# header heat shield



## sentra_hilo (Apr 23, 2003)

is it possible to paint the heat shield with high heat engine paint? or is it just too hot to paint it.


----------



## holy200sx (Jan 8, 2003)

you can.. i painted my headers.. heres how you have to do it..

paint the heatshield/headers/whatever, run your car until it gets hot, and let it idle, the engine temp is somewhere around 700-900 im guessing, (in the headers) what you will do then it let it "bake" the paint.. then you turn your car off, and let the engine go back to cool, your paint is no officially heat resistant.. its what i did, and my paint hasnt even chipped.


----------



## sentra_hilo (Apr 23, 2003)

cool thanks


----------



## Slayer2003 (Jun 4, 2003)

painted mine, went to NAPA, but any auto place should have it.

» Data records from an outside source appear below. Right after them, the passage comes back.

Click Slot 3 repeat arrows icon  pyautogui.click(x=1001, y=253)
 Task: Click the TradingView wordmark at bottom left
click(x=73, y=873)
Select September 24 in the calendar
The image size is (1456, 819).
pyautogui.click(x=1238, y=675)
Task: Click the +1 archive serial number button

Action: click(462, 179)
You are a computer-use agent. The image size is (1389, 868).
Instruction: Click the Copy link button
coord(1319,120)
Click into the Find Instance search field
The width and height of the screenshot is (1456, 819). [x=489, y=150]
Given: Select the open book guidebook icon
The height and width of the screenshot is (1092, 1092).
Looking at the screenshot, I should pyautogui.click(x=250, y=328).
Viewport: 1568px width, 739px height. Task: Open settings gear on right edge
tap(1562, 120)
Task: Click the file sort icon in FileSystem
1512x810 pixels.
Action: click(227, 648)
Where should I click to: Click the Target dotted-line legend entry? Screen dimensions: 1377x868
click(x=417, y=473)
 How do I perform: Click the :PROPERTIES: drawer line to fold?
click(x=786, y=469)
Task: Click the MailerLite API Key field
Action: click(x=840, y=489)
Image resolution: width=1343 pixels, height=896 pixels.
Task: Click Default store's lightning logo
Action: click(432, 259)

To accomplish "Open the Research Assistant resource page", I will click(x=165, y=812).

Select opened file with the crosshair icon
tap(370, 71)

I used a Duplicolor high-temp ceramic spraypaint. came out pretty good, didnt have to bake it, it just took forever to completely dry. either way would work though


----------



## holy200sx (Jan 8, 2003)

lol, yours took a long time to dry?.. mine took.. well.. i got my OBX headers out.. and painted the old ones right before i removed it.. and i kept going over it with coats.. it didnt take very long to dry for me..


----------



## zeno (Sep 17, 2002)

Can someone post some pics. of their painted headers. Every time I see someone paint their headers the heat always fucks the color up (even though it is high temp. paint). I'd like to see an example where this didn't happen.


----------



## AL_Sentra (Sep 5, 2003)

I just painted my heatsheild with regular dupli-color paint from wal-mart


----------



## UNISH25 (Aug 12, 2002)

You painted it with regular dupli-color paint? It's not heat resistant? That thing will crack right off...

Calipers, and valve covers I have painted already..with heat resitant paint.


----------



## SilverSentra99 (Oct 23, 2002)

has anyone painted their calipers with their stock rims and if so how did it look?


----------